To create their dishes, teams had to use at least one product from sponsor companies Arcobasso Foods, Emmi Foodservice, McCormick for Chefs and Tyson. They had to serve their dishes in to-go containers provided by Georgia-Pacific Professional, and use the Ovention ovens situated at each teams’ station. A pantry of basic staples was also available.

Other participants and teams consisted of:

  • Rich Daggett, CEO and president of Tasty Enterprises Inc., New York, and David Sparrow, culinary specialist for QuickChek Corp., Whitehouse Station, N.J.Dish: Creamy caramelized-onion mac and cheese and brisket sandwich.
  • Edward Ziems, executive chef for M. Gibson Hotels in Knoxville, and Brandon Shackleford, food and beverage director for M. Gibson Hotels, Knoxville. Dish: Barbecue beef brisket pizza topped with a Caribbean jerk and wild greens salad.
  • Mickey Sellard, executive chef/manager of dining services for Golden Living, Fort Smith, Ark., and Lisa Pickett, food and beverage category manager for Tri Star Energy LLC, Twice Daily & Daily’s, Nashville, Tenn. Dish: Chicken Alfredo sandwich with macerated peppers and tomatoes.
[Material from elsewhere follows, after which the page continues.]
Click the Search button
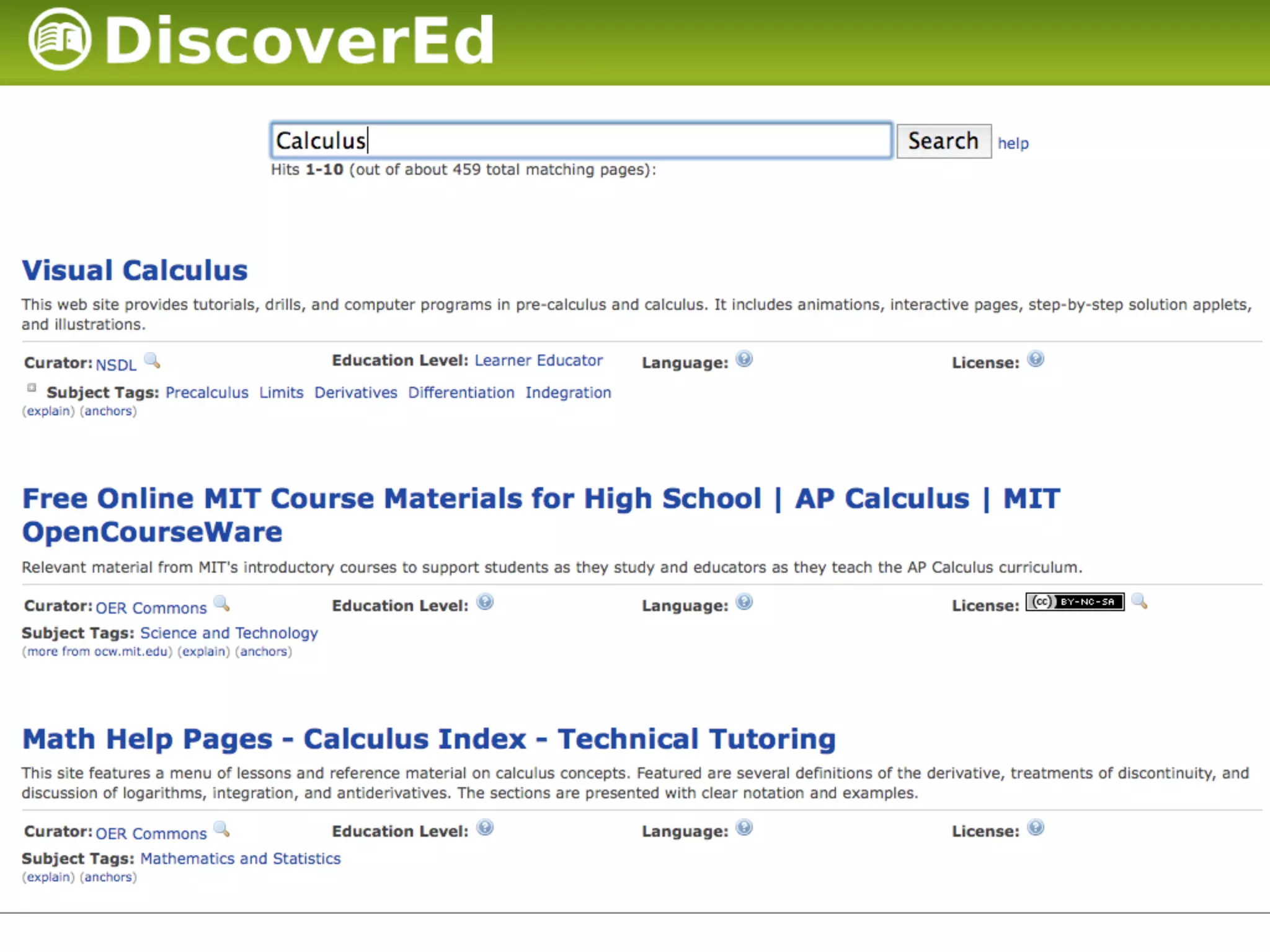 click(943, 141)
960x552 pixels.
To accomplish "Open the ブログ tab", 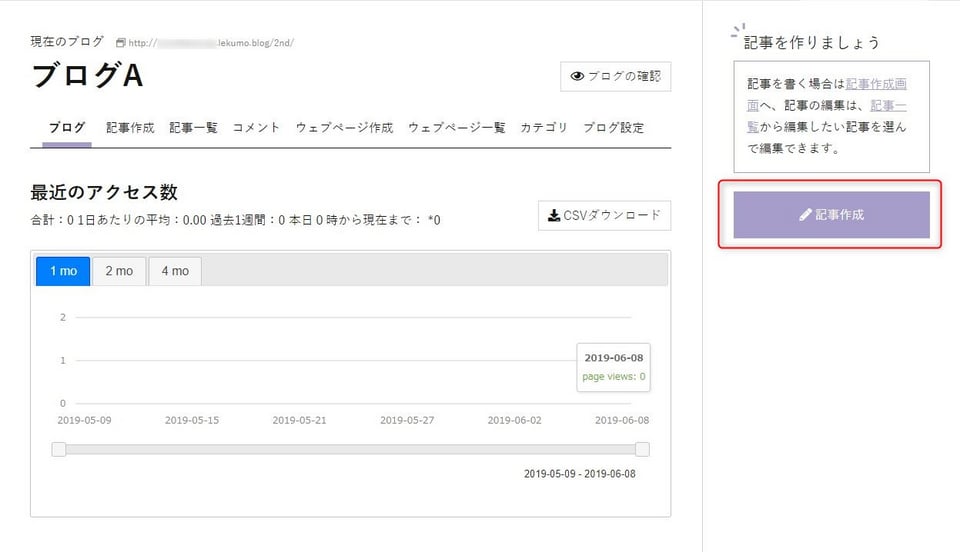I will coord(67,128).

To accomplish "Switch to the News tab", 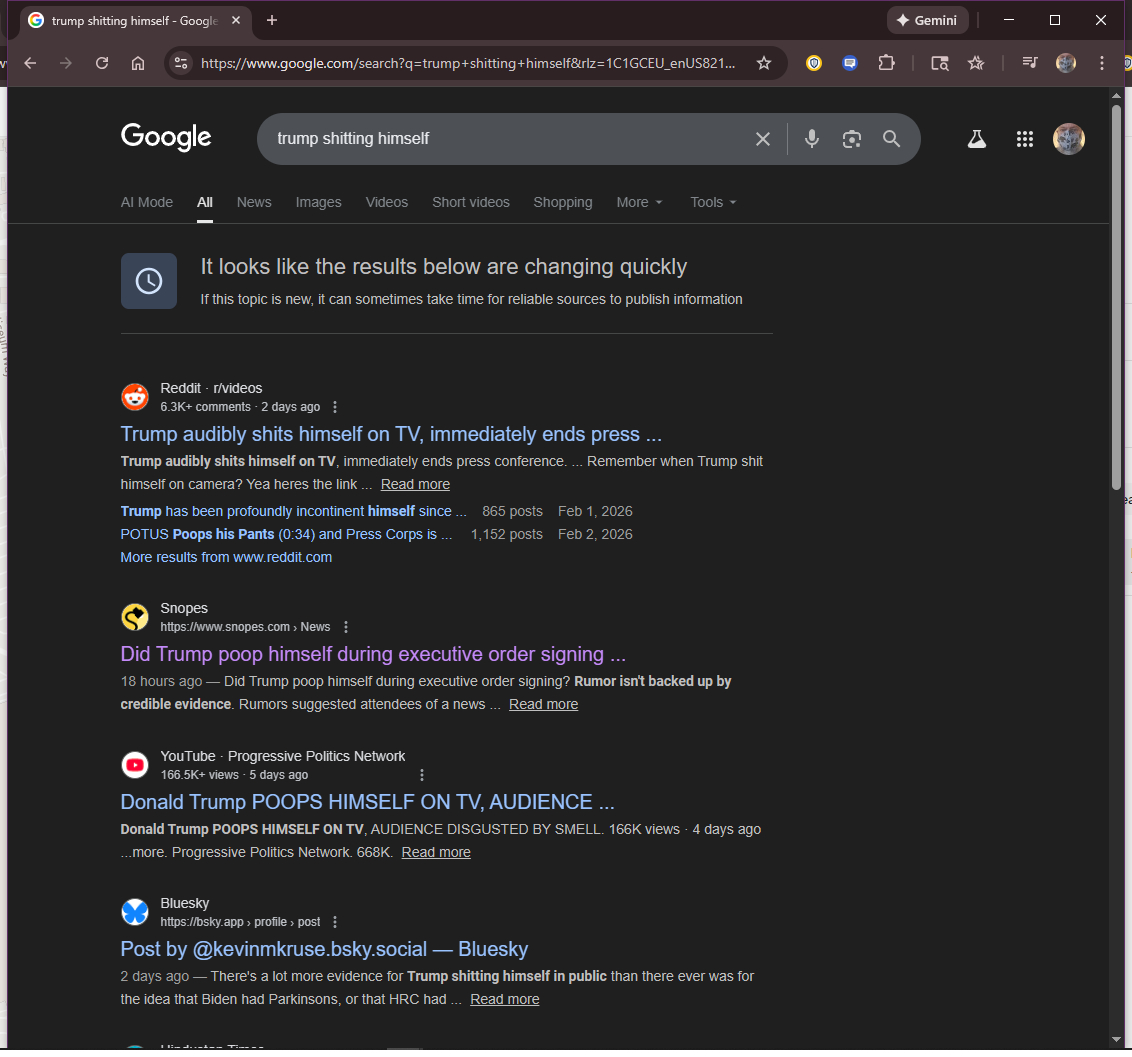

Judges for the culinary competition included:

  • Ben Lucky, project manager-QSR for Maverik, North Salt Lake, Utah
  • Sara Rush, senior associate editor for Restaurant Business magazine, Oakbrook Terrace, Ill.
  • Kyle Patterson, executive sous chef for Sinema Restaurant & Bar, Nashville, Tenn.
  • Neil Doherty, senior director of culinary development for Sysco Corp., Houston
  • Pete Torres, sous chef, EatZi’s Market and Bakery, Dallas

“It was no easy feat to quickly transform the market-basket items into a portable and elevated dish in this year’s culinary competition, but all of the competitors did a great job,” said Rush. “Those that delivered the most craveable meals played with big, bold flavors, whether it was a tangy barbecue sauce or a sweet-and-spicy Asian glaze, both of which had me going back bite after bite.”

FARE also welcomed Steak Shapiro to the role of emcee for this year’s competition. A well-known character in Atlanta food circles, he is featured in two Food Network shows: “Food Truck FaceOff” and “Best.Ever.” Celebrity chef Robert Irvine took the stage during the next day’s general session to help announce the winning team.